Accomplishing American Strategic Goals in the Middle East through Persistent Special Operations
NAVAL POSTGRADUATE SCHOOL MONTEREY CA DEFENSE ANALYSIS DEPT
Pagination or Media Count:
As the war in Iraq draws to a close, the importance of the United States indirect influence in the Middle East will increase. The large footprint of the U.S. military in the region since 2003 has proven unsustainable for the long term in terms of stress on the conventional Army, acceptability to the population of the Muslim world, and patience of the American public. Further, this large-scale conflict, and the focus it has required, has diminished American ability to conduct indirect operations elsewhere in U.S. Central Commands area of responsibility CENTCOM AOR. Regional engagement programs provide a means to increase partner nation capacity and enhance indirect U.S. influence, but such programs are not achieving the strategically significant gains that Special Operations Forces have been able to achieve in the region. This thesis explores how Special Operations Command Central SOCCENT might improve its conduct of regional engagement through a regionally coordinated persistent presence.
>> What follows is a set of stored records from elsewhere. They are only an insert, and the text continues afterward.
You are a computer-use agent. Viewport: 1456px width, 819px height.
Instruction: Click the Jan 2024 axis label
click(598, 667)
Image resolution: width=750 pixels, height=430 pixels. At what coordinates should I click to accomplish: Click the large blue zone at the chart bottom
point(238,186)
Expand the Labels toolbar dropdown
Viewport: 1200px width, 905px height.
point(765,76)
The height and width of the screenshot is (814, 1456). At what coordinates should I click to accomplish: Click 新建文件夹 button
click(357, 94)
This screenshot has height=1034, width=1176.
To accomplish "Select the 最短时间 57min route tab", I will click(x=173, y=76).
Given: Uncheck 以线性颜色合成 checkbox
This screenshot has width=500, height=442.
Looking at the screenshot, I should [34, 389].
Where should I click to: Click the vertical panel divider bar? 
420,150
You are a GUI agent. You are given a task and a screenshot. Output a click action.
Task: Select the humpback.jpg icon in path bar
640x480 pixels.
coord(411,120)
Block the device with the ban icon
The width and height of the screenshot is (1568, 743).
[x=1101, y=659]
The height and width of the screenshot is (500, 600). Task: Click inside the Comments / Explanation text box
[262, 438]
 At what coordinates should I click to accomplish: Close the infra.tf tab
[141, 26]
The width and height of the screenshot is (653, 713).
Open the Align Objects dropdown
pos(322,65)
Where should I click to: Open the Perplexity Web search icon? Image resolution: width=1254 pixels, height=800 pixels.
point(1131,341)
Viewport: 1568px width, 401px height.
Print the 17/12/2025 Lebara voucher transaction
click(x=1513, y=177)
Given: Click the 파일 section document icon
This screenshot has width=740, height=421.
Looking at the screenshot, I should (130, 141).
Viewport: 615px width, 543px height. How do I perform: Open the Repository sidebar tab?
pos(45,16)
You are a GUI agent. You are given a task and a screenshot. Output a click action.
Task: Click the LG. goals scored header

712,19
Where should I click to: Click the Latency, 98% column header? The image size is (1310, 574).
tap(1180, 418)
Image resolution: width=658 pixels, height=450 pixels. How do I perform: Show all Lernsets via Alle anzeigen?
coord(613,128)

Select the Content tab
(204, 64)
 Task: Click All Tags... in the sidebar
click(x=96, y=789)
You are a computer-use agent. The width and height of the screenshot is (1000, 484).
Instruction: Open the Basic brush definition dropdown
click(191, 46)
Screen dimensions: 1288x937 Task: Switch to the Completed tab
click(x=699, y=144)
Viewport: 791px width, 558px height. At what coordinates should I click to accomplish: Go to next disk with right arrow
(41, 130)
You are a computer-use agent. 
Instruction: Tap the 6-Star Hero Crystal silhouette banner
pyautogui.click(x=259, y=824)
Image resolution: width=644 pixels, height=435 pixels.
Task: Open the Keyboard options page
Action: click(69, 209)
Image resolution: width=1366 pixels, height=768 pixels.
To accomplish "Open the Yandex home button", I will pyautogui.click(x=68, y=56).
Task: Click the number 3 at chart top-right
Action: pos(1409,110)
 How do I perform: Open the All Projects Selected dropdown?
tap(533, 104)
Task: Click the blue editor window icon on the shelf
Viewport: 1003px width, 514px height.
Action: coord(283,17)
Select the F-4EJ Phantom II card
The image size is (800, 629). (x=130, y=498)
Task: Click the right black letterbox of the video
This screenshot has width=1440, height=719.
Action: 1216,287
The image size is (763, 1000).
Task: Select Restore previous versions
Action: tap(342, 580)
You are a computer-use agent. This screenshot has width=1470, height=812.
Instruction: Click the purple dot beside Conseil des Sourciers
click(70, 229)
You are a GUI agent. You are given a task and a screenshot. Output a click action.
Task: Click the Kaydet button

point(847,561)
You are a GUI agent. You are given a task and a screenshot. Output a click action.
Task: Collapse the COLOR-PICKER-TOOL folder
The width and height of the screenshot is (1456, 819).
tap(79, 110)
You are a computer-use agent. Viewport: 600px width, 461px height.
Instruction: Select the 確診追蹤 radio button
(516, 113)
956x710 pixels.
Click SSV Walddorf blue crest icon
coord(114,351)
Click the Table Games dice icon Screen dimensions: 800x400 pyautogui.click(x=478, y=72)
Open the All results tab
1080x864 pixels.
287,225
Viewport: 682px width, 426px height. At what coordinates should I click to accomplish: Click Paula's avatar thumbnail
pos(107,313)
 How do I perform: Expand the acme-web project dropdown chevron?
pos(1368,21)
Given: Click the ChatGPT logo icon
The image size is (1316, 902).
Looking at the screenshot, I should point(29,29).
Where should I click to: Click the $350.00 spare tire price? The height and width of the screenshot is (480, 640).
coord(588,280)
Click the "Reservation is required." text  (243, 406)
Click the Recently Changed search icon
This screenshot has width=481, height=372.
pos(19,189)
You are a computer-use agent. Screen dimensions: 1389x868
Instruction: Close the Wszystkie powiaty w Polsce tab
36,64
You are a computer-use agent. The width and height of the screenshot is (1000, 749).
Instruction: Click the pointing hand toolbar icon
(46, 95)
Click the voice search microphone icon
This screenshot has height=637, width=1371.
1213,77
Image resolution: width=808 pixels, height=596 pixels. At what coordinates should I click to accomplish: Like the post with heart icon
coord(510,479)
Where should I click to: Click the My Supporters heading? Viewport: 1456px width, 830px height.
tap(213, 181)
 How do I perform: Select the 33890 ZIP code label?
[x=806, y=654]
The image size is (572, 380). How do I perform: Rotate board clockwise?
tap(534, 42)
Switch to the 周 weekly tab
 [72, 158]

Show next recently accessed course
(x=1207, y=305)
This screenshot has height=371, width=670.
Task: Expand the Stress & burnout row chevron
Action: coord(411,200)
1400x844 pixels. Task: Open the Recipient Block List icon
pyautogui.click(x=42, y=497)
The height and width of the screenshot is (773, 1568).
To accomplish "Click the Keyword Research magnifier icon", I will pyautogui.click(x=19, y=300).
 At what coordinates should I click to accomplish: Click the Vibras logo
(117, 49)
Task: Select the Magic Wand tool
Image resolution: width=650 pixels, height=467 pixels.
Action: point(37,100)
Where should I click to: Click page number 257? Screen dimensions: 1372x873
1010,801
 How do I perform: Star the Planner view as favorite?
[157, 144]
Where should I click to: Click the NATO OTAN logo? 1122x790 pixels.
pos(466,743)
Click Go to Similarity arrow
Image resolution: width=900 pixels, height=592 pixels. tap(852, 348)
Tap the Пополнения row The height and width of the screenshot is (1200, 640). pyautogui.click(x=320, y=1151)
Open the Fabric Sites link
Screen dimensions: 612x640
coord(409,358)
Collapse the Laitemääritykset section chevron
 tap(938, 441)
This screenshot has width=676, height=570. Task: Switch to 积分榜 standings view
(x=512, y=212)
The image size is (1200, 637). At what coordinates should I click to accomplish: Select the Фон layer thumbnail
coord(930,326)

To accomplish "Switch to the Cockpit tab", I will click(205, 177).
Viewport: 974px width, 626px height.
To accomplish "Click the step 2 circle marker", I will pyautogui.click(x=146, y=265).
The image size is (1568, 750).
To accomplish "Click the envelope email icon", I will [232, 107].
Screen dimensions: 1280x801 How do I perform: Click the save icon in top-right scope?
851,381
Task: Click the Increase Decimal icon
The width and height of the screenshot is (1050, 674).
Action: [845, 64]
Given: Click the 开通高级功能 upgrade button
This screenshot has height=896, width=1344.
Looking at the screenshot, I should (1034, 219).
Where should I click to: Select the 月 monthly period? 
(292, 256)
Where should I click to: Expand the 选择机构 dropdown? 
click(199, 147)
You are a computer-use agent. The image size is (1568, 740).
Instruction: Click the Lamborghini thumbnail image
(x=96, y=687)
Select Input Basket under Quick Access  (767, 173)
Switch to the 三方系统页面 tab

The thesis uses two cases studies, Operation Enduring Freedom-Philippines OEF-P and U.S. SOF in Central America during the 1980s, to evaluate the strategic utility of U.S. SOF. Each case study is examined using a background, force structure, mission, and analysis format. Background includes both the U.S. policy goals that drove U.S. intervention in the region and the initial conditions that U.S. forces encountered there. The force structure centers primarily on the command and control structure and the organization of operational forces. Mission describes the types of operations conducted by U.S. SOF. The analysis portion assesses the effectiveness of U.S. forces to promote strategic goals.